Q: What are some real-world applications of perpendicular lines?

A: Perpendicular lines have many real-world applications, including architecture, engineering, and computer graphics. In architecture, perpendicular lines are used to design buildings and ensure that the lines of the building's facade are perpendicular to each other. In engineering, perpendicular lines are used to design and build various structures such as bridges, roads, and buildings. In computer graphics, perpendicular lines are used to create 3D models and animations.

Q: How do I find the equation of a line that is perpendicular to a given line and passes through a specific point?

A: To find the equation of a line that is perpendicular to a given line and passes through a specific point, you need to follow these steps:

  1. Find the slope of the given line.
  2. Find the negative reciprocal of the slope of the given line.
  3. Use the point-slope form to find the equation of the perpendicular line.
  4. Simplify the equation by combining like terms and eliminating any unnecessary variables.

Q: What is the equation of a line that is perpendicular to the line y = 2x + 3 and passes through the point (1, 5)?

A: To find the equation of a line that is perpendicular to the line y = 2x + 3 and passes through the point (1, 5), you need to follow the steps outlined above. The slope of the given line is 2, so the slope of the perpendicular line is -1/2. You can then use the point-slope form to find the equation of the perpendicular line.

Q: How do I use the equation of a line to solve problems?

A: To use the equation of a line to solve problems, you need to substitute the values of the variables into the equation and solve for the unknown variable. For example, if the equation of a line is y = -3x + 3 and you know that the value of y is 6, you can substitute this value into the equation and solve for x.
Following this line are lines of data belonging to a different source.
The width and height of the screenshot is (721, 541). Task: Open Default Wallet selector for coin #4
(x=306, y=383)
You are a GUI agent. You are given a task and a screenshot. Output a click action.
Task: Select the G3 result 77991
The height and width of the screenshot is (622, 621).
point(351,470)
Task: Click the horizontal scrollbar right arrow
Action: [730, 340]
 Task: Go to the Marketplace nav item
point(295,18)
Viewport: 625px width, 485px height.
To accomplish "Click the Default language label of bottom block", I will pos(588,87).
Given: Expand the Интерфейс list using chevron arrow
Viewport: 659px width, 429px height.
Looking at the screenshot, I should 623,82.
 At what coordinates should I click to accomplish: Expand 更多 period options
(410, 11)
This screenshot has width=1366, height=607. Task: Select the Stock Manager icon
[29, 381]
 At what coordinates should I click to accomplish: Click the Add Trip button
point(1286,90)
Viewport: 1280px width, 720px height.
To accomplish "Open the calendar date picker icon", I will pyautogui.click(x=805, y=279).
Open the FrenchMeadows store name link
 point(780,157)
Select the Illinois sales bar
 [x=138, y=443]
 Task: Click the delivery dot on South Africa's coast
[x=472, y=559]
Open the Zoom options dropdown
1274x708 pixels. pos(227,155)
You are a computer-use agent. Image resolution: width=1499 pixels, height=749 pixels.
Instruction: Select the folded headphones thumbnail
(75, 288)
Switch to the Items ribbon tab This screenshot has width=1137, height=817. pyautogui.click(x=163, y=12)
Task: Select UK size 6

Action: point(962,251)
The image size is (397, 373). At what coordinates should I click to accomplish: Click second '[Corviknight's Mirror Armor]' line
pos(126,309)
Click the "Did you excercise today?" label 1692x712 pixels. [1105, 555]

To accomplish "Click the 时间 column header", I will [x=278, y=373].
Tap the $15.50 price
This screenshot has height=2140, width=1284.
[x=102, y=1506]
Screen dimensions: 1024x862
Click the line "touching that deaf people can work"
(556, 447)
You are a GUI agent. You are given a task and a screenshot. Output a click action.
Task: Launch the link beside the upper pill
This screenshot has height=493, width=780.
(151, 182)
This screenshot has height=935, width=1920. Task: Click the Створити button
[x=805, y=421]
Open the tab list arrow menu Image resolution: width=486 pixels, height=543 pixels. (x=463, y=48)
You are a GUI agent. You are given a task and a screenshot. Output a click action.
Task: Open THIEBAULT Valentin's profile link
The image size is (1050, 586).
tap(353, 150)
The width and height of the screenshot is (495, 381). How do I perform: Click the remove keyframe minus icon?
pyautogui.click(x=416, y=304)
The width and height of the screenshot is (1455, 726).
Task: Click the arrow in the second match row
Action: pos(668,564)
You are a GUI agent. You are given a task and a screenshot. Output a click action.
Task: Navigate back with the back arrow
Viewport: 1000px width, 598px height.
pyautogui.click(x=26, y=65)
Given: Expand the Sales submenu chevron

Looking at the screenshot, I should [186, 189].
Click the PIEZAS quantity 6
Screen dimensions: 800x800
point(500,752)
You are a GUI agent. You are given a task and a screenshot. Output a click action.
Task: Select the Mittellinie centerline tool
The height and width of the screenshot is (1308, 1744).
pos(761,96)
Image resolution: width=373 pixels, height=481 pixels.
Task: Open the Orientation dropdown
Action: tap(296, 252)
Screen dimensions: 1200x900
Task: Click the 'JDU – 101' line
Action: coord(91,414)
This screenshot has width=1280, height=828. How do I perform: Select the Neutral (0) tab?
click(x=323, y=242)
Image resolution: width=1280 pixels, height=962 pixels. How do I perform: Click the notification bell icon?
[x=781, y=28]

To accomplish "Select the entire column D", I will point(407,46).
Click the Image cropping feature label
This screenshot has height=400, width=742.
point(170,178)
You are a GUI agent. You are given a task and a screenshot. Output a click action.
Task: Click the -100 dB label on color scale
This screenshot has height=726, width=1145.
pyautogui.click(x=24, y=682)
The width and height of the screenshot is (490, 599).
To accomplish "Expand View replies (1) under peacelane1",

Q: What are some common mistakes to avoid when working with perpendicular lines?

A: Some common mistakes to avoid when working with perpendicular lines include:

  • Not finding the negative reciprocal of the slope of the given line.
  • Not using the point-slope form to find the equation of the perpendicular line.
  • Not simplifying the equation by combining like terms and eliminating any unnecessary variables.
  • Not substituting the values of the variables into the equation and solving for the unknown variable.